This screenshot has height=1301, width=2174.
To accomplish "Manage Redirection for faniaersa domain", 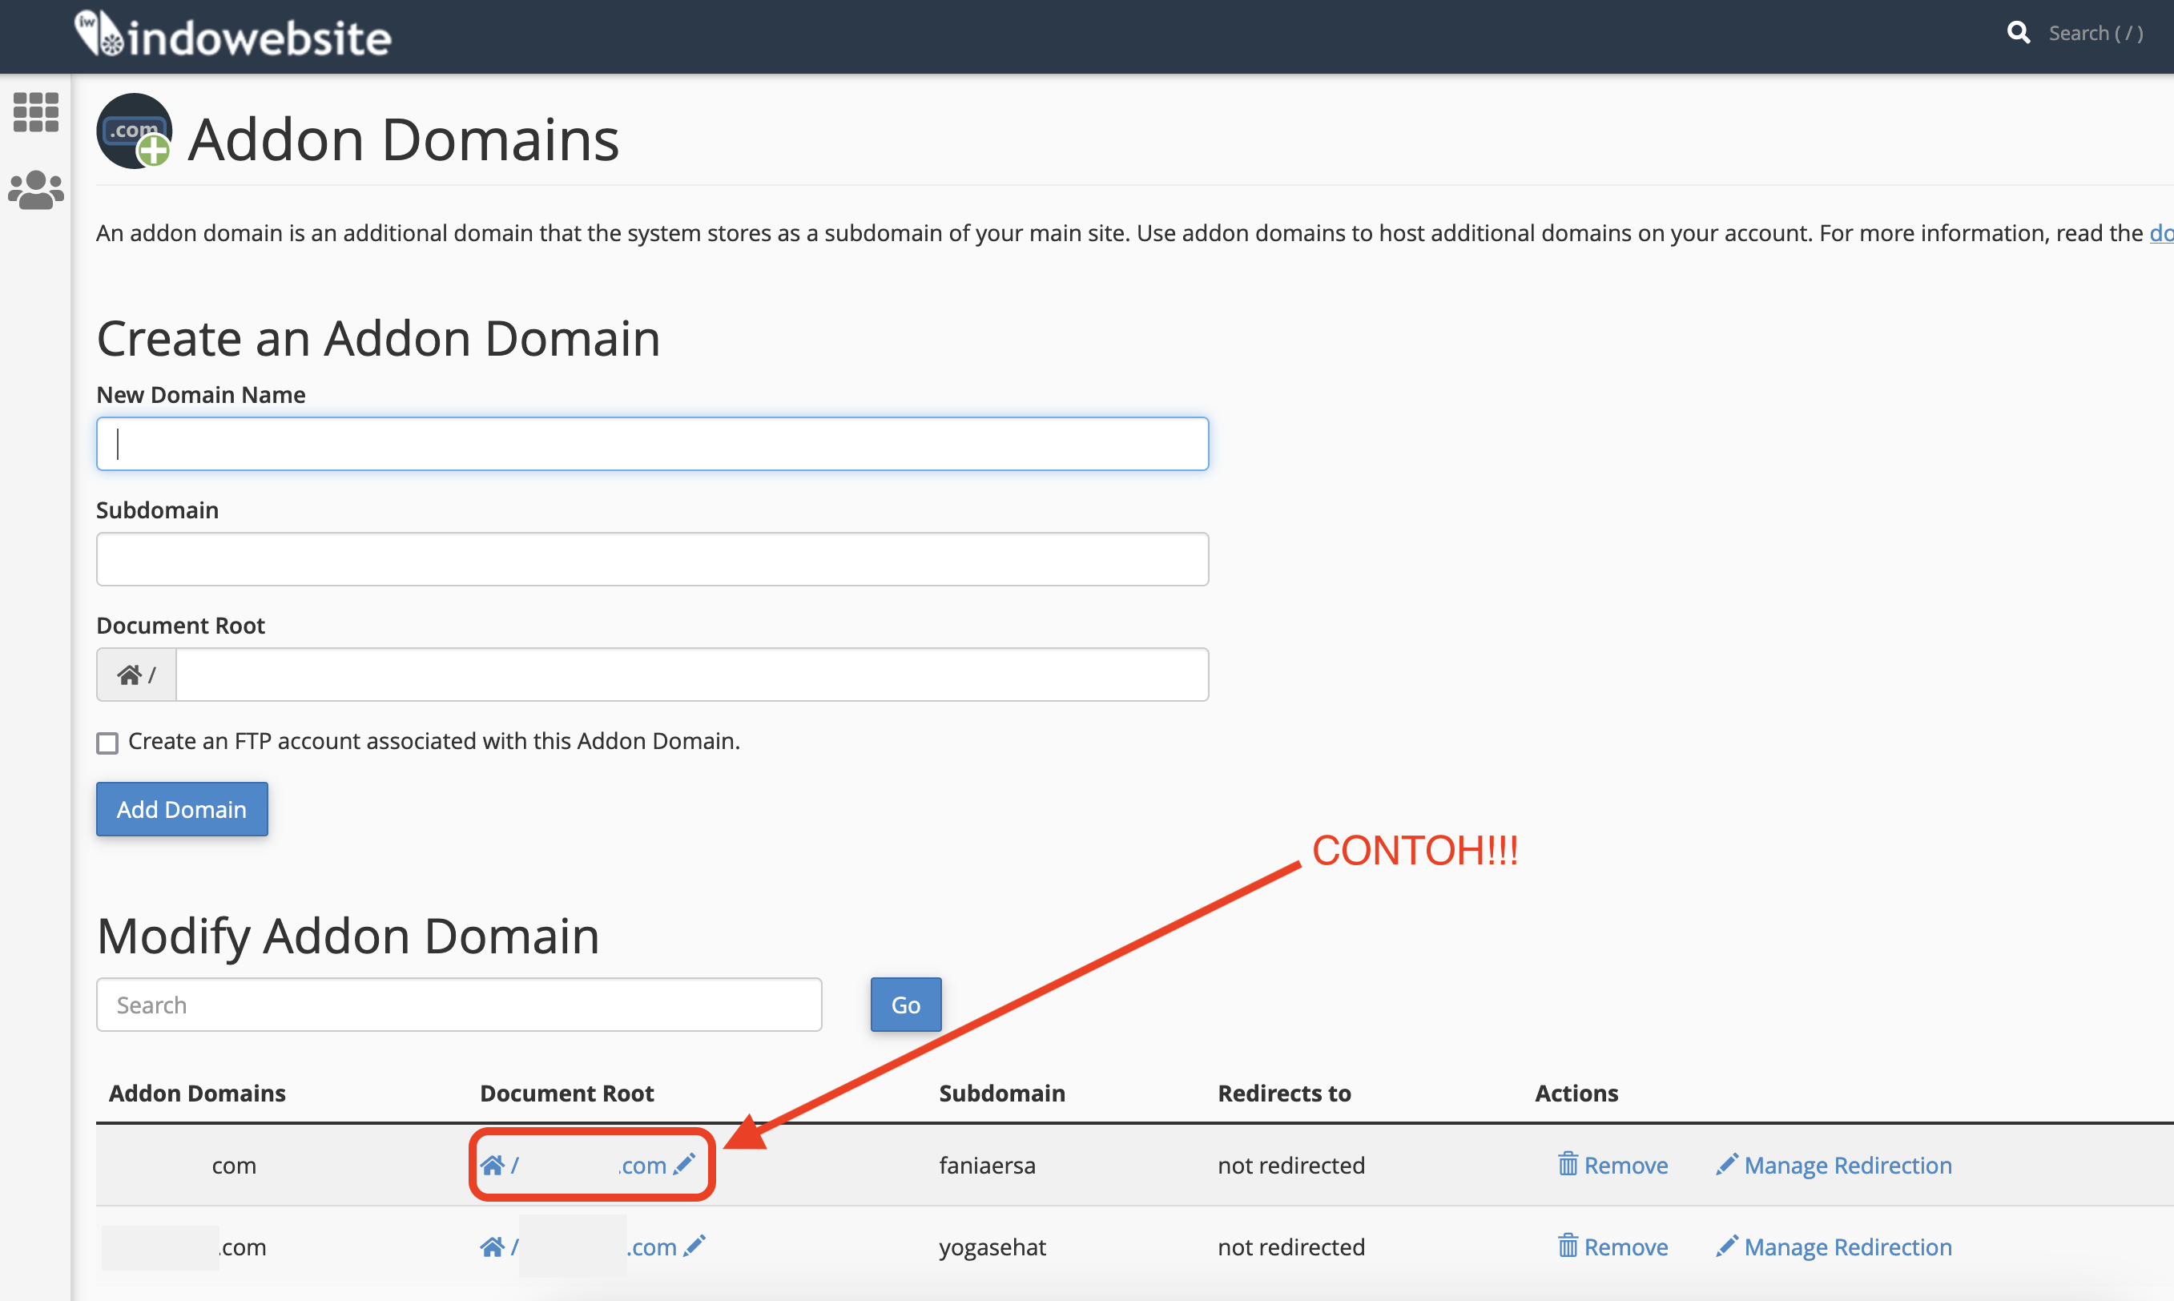I will coord(1834,1165).
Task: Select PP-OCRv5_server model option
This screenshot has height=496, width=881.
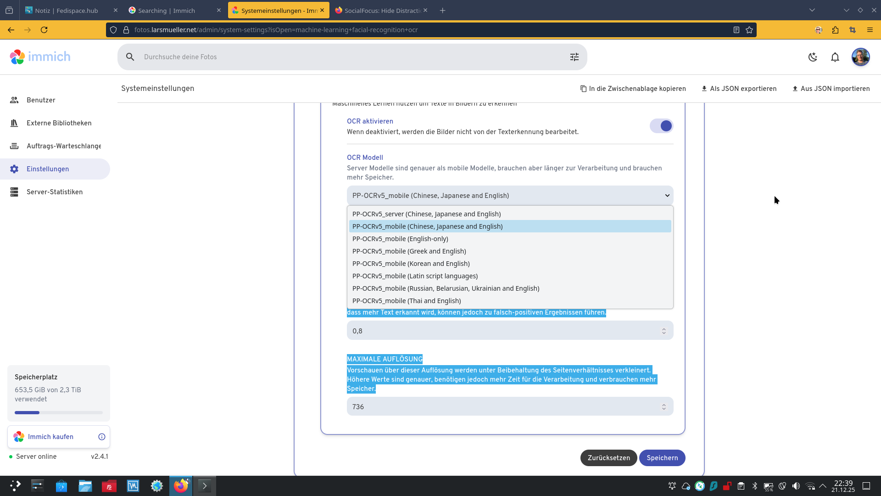Action: click(426, 214)
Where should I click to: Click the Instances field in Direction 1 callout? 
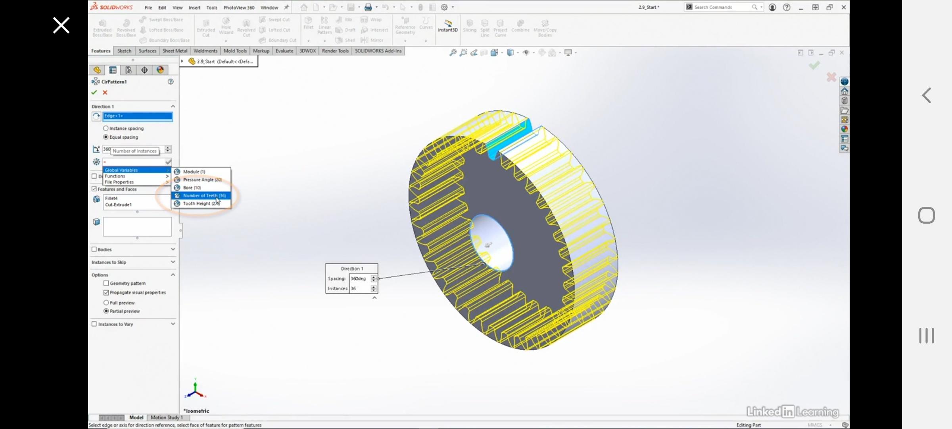pyautogui.click(x=359, y=288)
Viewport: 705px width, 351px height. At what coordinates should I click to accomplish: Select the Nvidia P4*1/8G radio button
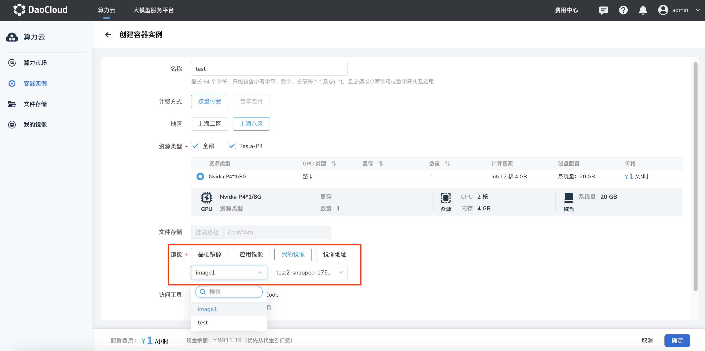[x=200, y=176]
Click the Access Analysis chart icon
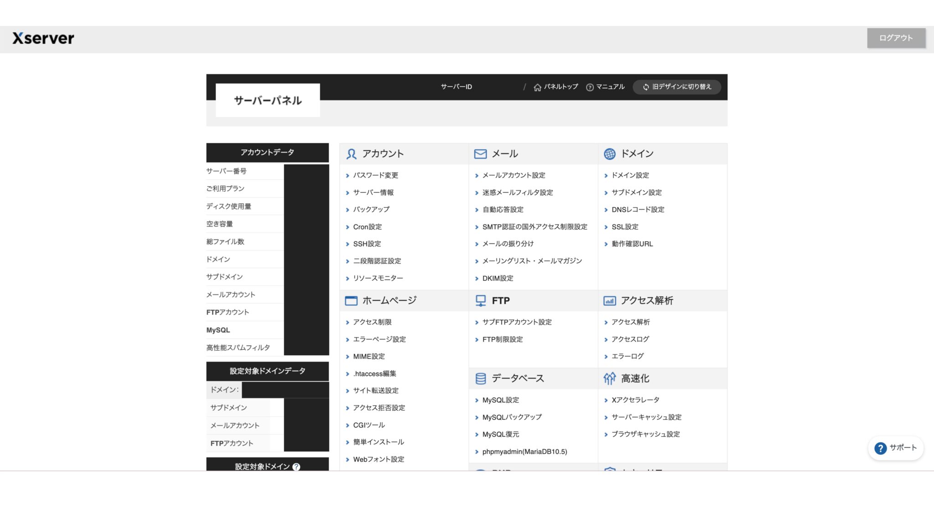934x526 pixels. coord(609,300)
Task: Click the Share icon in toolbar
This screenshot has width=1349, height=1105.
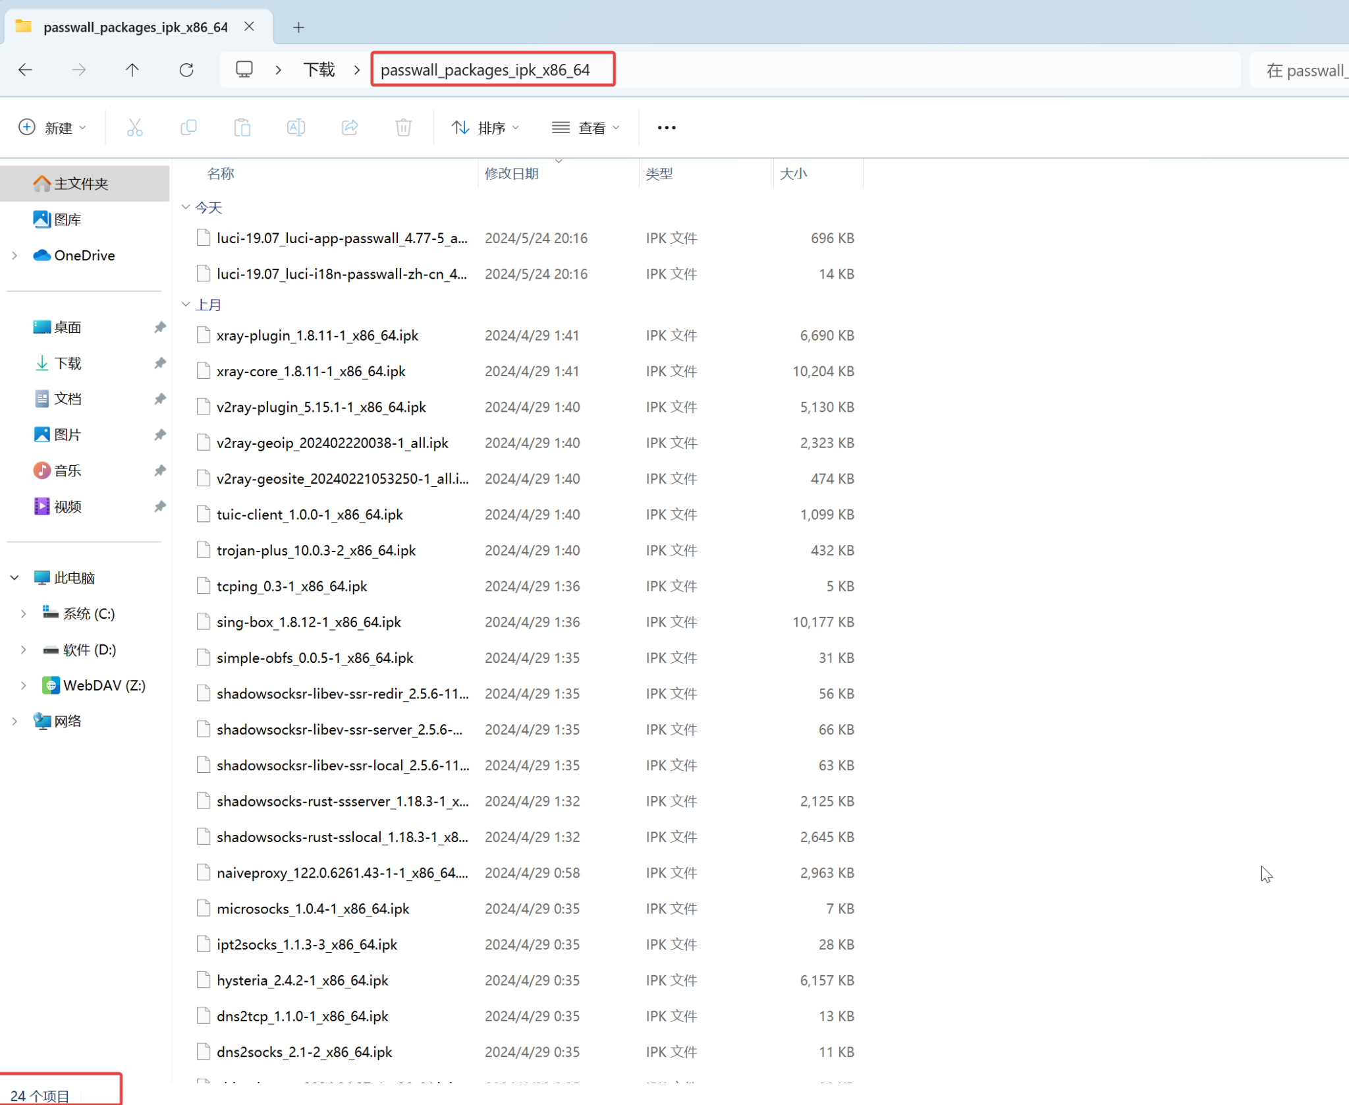Action: (x=350, y=127)
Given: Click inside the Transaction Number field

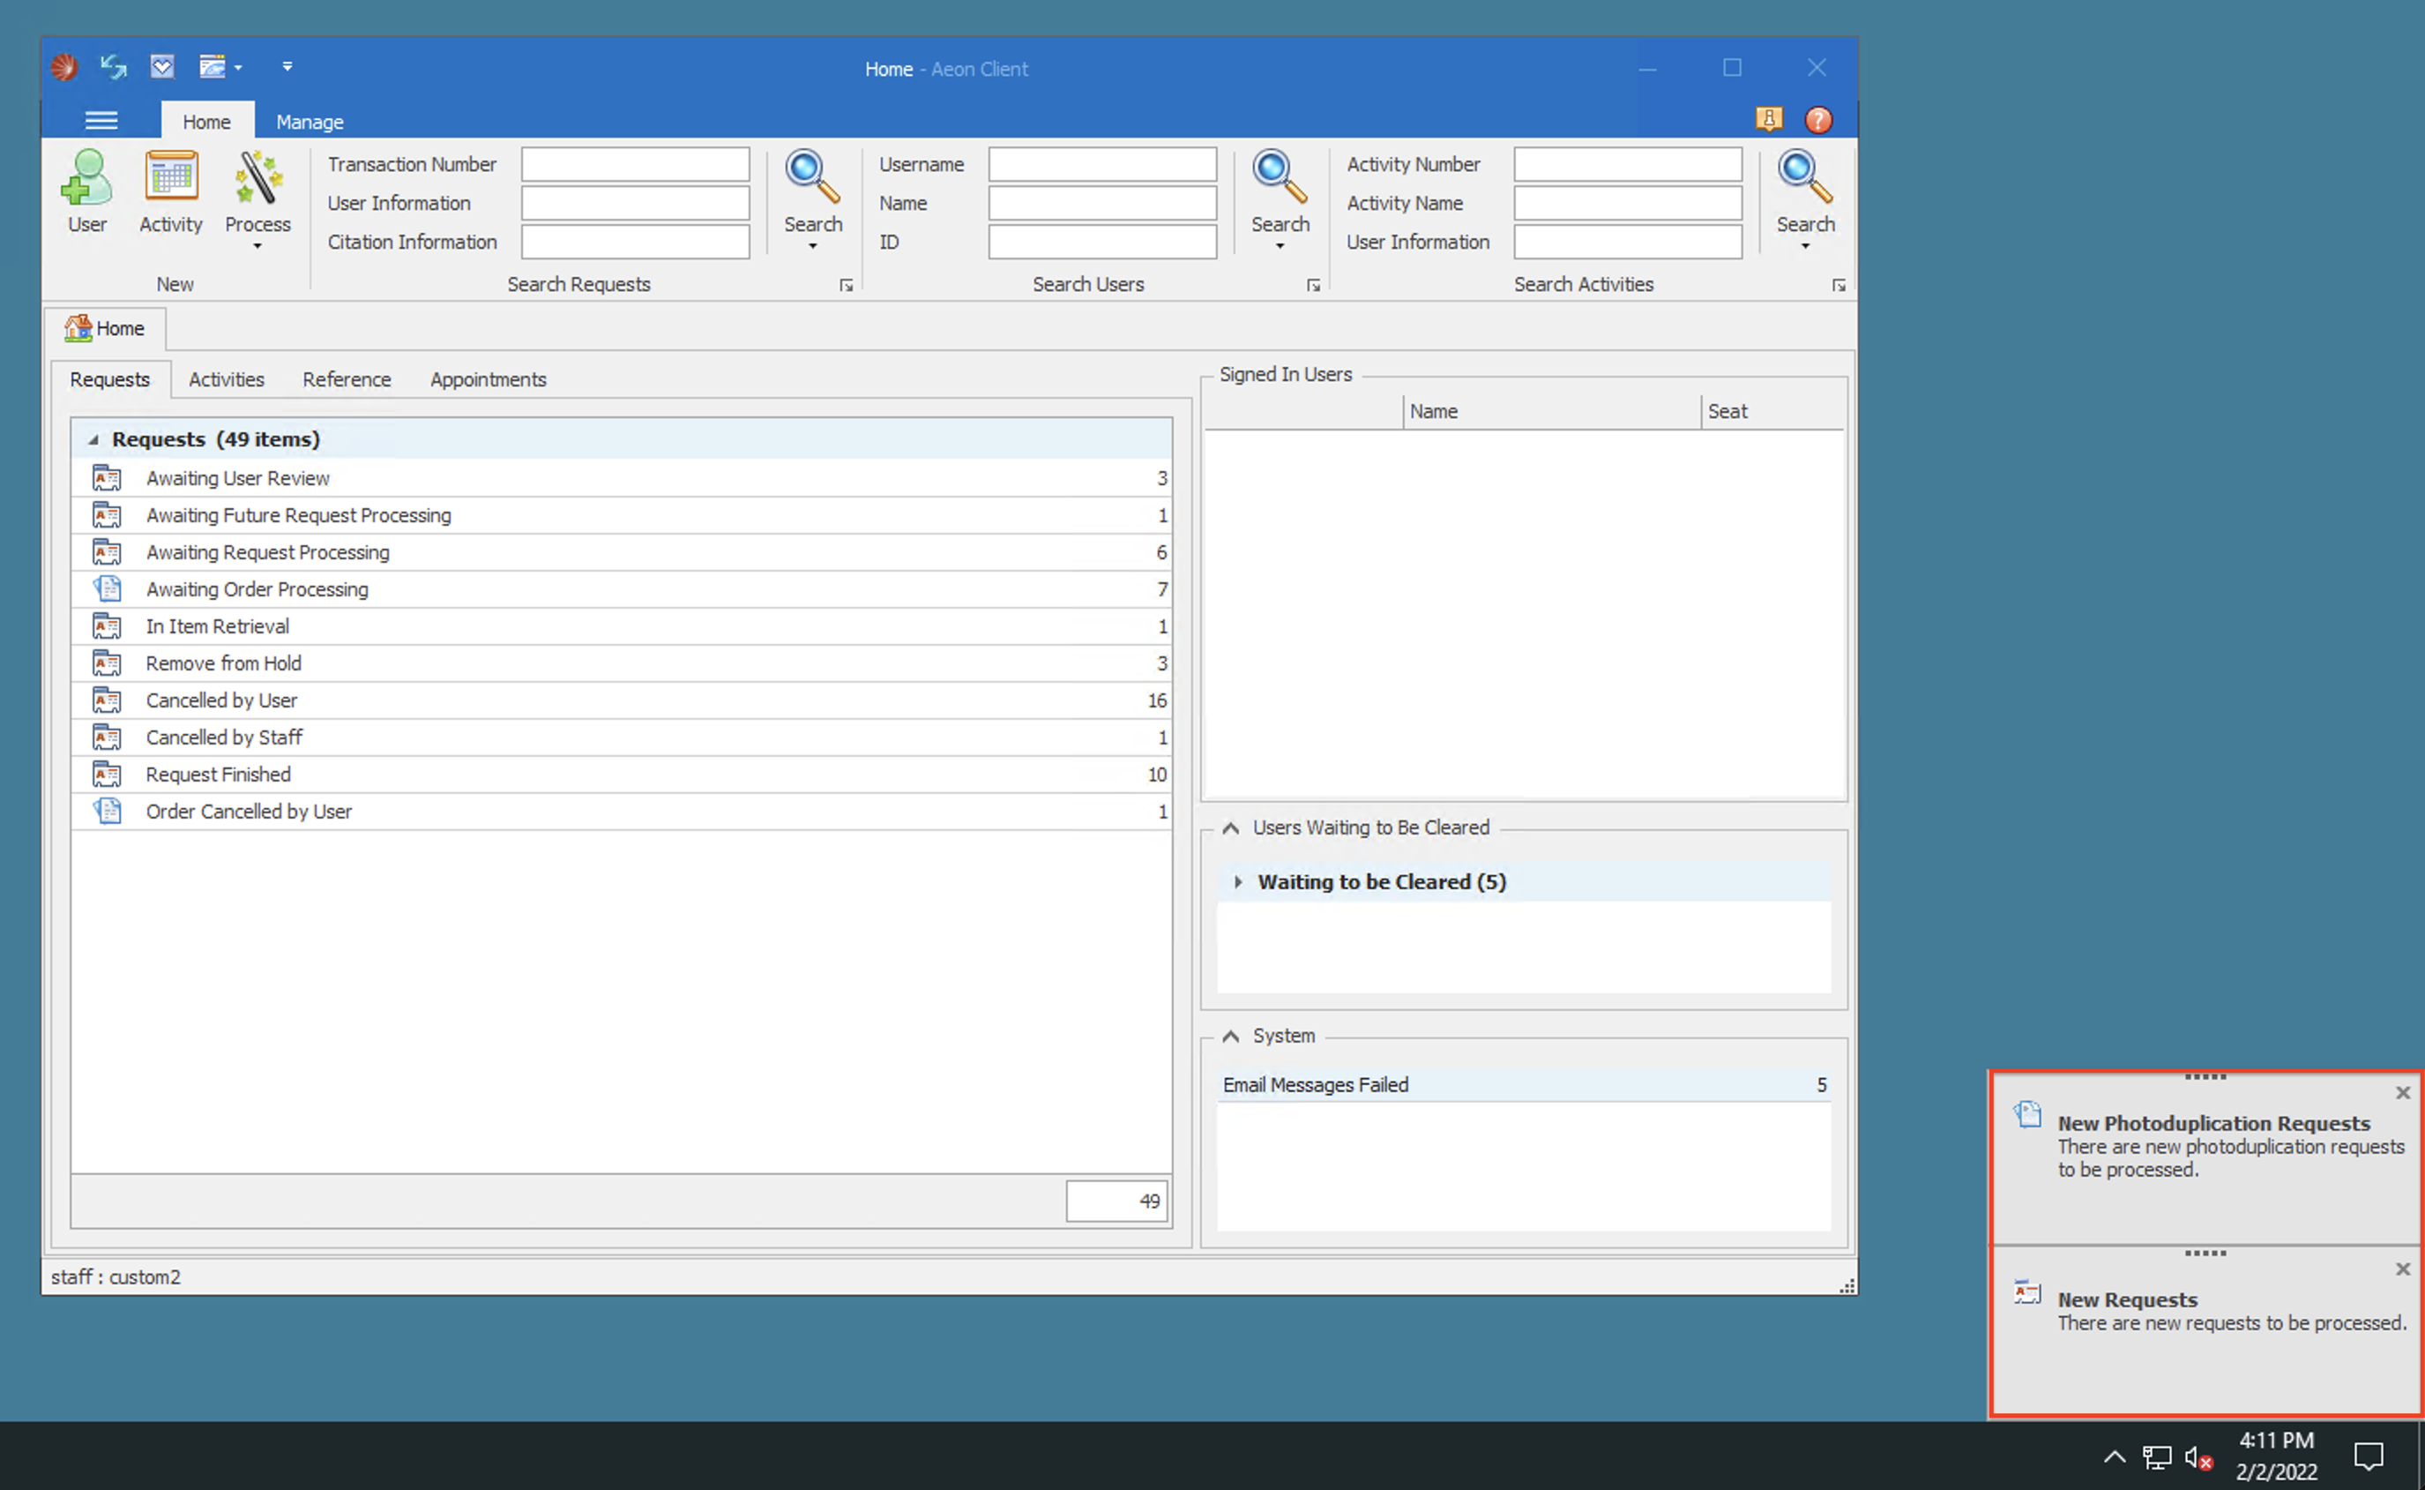Looking at the screenshot, I should point(634,164).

▬▬▬▬▬▬▬▬▬▬

* **EXERCISE OBJECTIVE**: Your reply should hold exactly the lines from the line containing "Where should I" through the final line of the listing, and none of the pictures.

* **TASK SOLUTION**:
Where should I click to: Click the Instances field in Direction 1 callout? 
pyautogui.click(x=359, y=288)
Viewport: 705px width, 351px height. At what coordinates should I click to accomplish: Select the Nvidia P4*1/8G radio button
[x=200, y=176]
Click the Access Analysis chart icon
934x526 pixels. coord(609,300)
Task: Click the Share icon in toolbar
This screenshot has width=1349, height=1105.
Action: (x=350, y=127)
Given: Click inside the Transaction Number field

Looking at the screenshot, I should point(634,164).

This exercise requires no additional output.